▶ TEXT BLOCK
════════════════════

8 Ways Financial Institutions Must Prepare for the Next Pandemic
Chances are many of the coronavirus issues banks and credit unions have been facing during 2020’s first half could surface again, either in a second wave of COVID-19 come fall or in the form of some new disease. Special readiness testing performed internally or by outside experts could help ensure that your institution learned the key lessons of the unprecedented outbreak and its massive economic upheaval.
No one knows how long the threat of COVID-19 will last. But most agree that few things will go back to the way they were. Instead, we’ll see a new normal created under a new risk landscape, and both will continue to evolve.
This future creates the need for a COVID-19 Executive Readiness Test. Such a test can help executives risk-rate their institutions in eight specific categories to get a better handle on their gaps and confirm their strengths. Typically, C-level team members bear responsibility for adapting their institutions’ strategies and protecting their institution’s assets, brands, and health.

════════════════════

▶ PROVIDED DATA
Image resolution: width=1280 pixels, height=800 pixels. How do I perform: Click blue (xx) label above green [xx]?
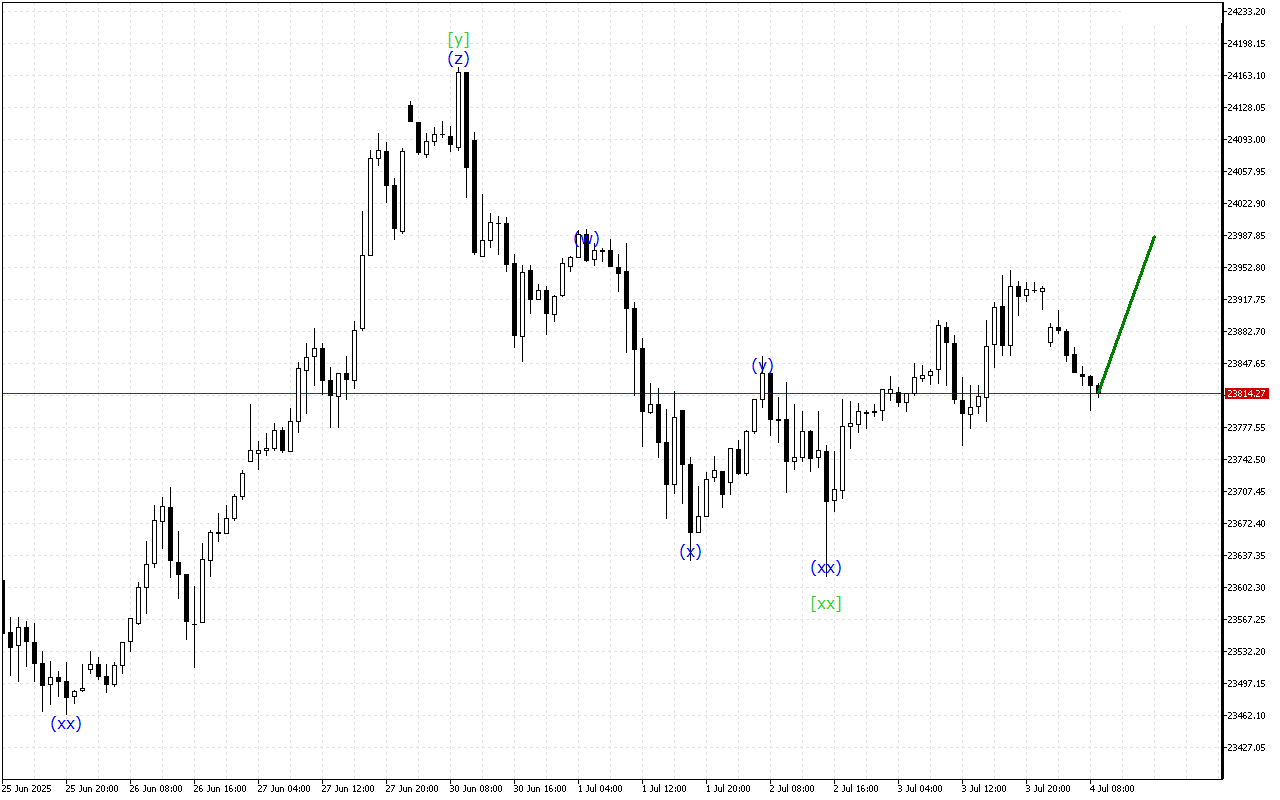825,568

════════════════════

▶ STUDY QUESTIONS
a) Can you condense the paragraph beginning "This future creates the need" in the article on pandemic readiness into a short list of its main points?
b) In how many categories can the COVID-19 Executive Readiness Test help executives risk-rate their institutions, according to the article on pandemic readiness?
c) Extract everything from "8 Ways Financial" down to "continue to evolve." in the article on pandemic readiness.
The listing is unrelated to the article on pandemic readiness.

▶ TASK RESPONSES
a)
- The future calls for a COVID-19 Executive Readiness Test.
- The test helps executives risk-rate their institutions in eight specific categories.
- It helps them find gaps and confirm strengths.
- C-level team members usually bear responsibility for adapting strategy and protecting their institution's assets, brands, and health.

b) Eight.

c)
8 Ways Financial Institutions Must Prepare for the Next Pandemic
Chances are many of the coronavirus issues banks and credit unions have been facing during 2020’s first half could surface again, either in a second wave of COVID-19 come fall or in the form of some new disease. Special readiness testing performed internally or by outside experts could help ensure that your institution learned the key lessons of the unprecedented outbreak and its massive economic upheaval.
No one knows how long the threat of COVID-19 will last. But most agree that few things will go back to the way they were. Instead, we’ll see a new normal created under a new risk landscape, and both will continue to evolve.